Problem to work on: Write the next part of the tutorial on scraping IMDB's top movies by genre with Python, starting after its final sentence.

Excerpted passage:
.....
# Scraping Top Movies for Genres from IMDB Using Python


![IMDB.png](https://i.postimg.cc/5yKDDZrx/IMDB.png)

Web Scraping is used to extract data from websites into a structured format like a csv file which can be further used for analysis. Many tools like scrapy, pyspider and other SaaS based platforms are available for this purpose. We'll be using the following libraries from Python for our project:  

* requests
* BeautifulSoup
* pandas

### Problem Statement
IMDB (The Internet Movie Database), owned by Amazon, is one of the most comprehensive movie databases on the internet. It is popularly browsed for movie reviews/ratings and other TV/celebrity content. We would like to create an automated way of scraping the top movies for any given genre from IMDB with the following details:
* Movie Name
* IMDB URL
* Year of release
* Duration
* Genre
* IMDB Rating
* Director
* Star cast
* Number of Votes

Once we have this information, we will write it to a csv file so that it can be used for further analysis.
.....
Material:
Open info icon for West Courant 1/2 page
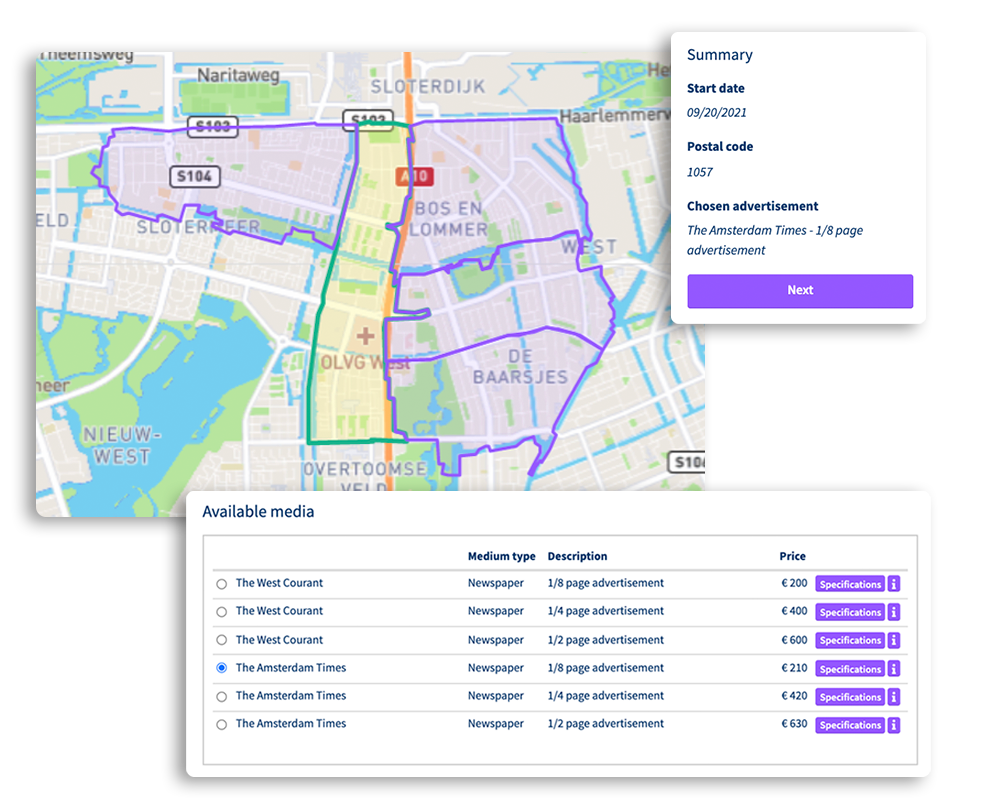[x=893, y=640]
.....
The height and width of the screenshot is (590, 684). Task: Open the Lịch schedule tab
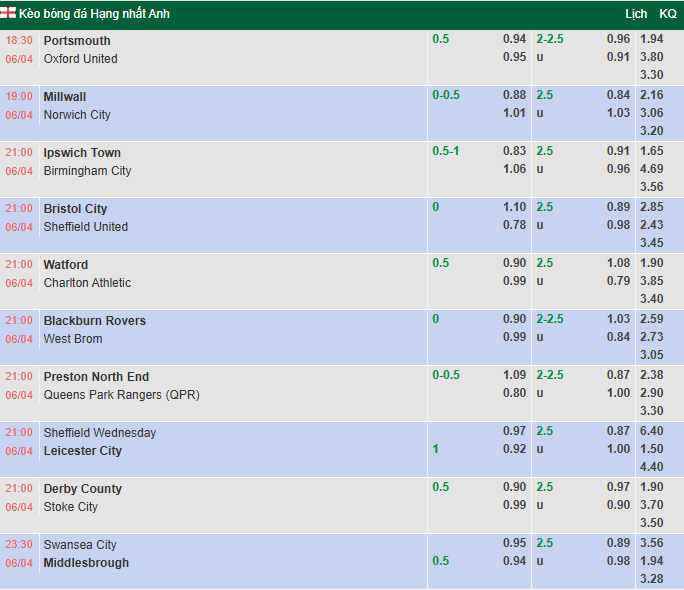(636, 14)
.....
Written response:
### Step-by-Step Solution

* Download the page from URL using requests library and convert its contents into a BeautifulSoup Object
* Use the BeautifulSoup library to parse required information
* Write the gathered information to a csv
* Use the pandas library to show the information in a dataframe

## Downloading the Web Page

We'll be writing two functions to download the web page and convert it into a BeautifulSoup object for a given genre. Since IMDB shows only 50 movies on the first page, we'll write a function to download the content for Nth page as well.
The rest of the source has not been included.